Exercise prompt
Convert the listing, from the line with "Given: Add a new maintenance period" up to and including the line with "Looking at the", into a numbered list that drops blank lines and omits the pictures.

Exercise inputs
-- Start --

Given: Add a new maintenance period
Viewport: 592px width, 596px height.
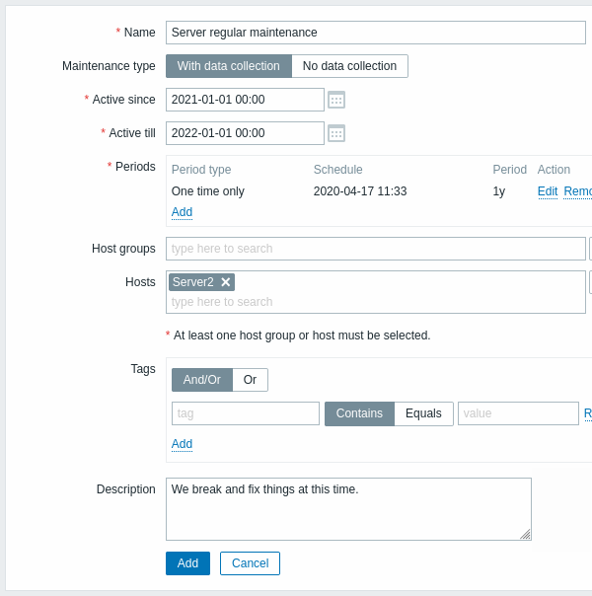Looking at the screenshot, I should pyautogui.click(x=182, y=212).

-- End --
-- Start --

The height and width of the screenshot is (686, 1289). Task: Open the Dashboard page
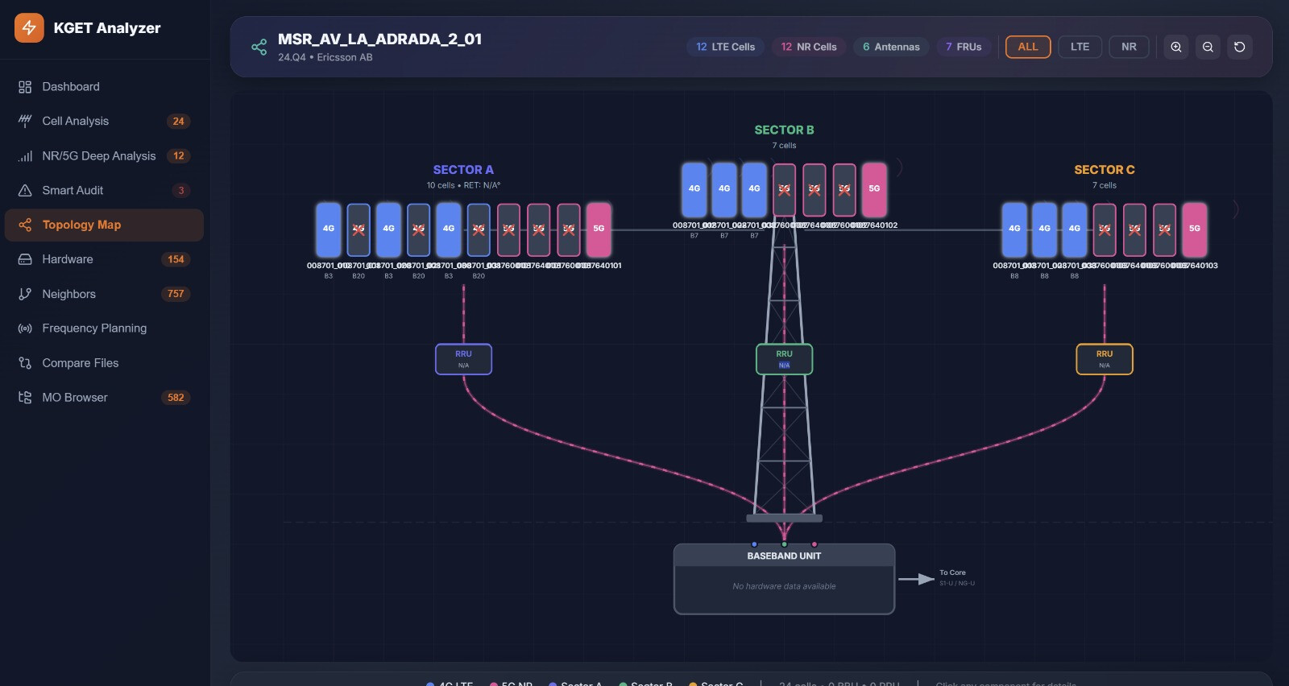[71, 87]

-- End --
-- Start --

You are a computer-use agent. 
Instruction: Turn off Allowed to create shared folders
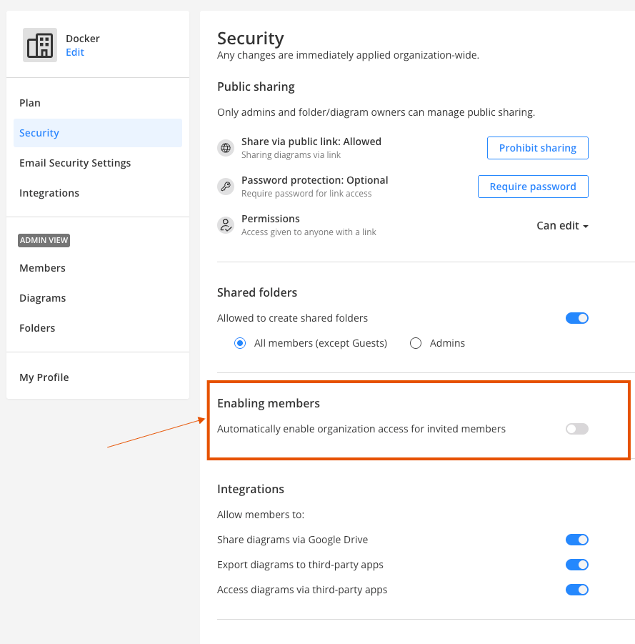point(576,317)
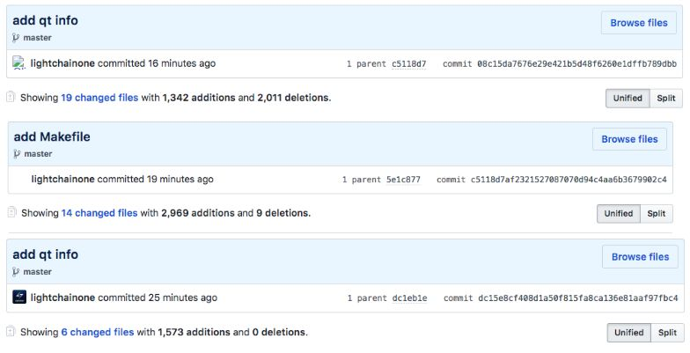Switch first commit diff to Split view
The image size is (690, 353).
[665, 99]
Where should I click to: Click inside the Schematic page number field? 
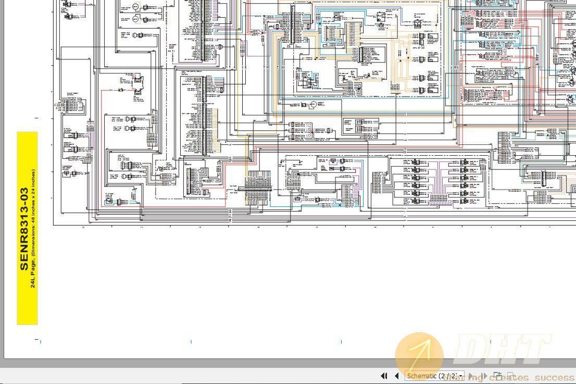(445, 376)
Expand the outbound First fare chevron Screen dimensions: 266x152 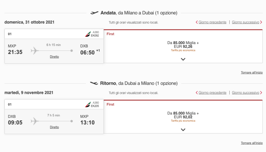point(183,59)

-- End --

Solution to this problem
1. Given: Add a new maintenance period
2. Viewport: 592px width, 596px height.
3. Looking at the screenshot, I should pyautogui.click(x=182, y=212).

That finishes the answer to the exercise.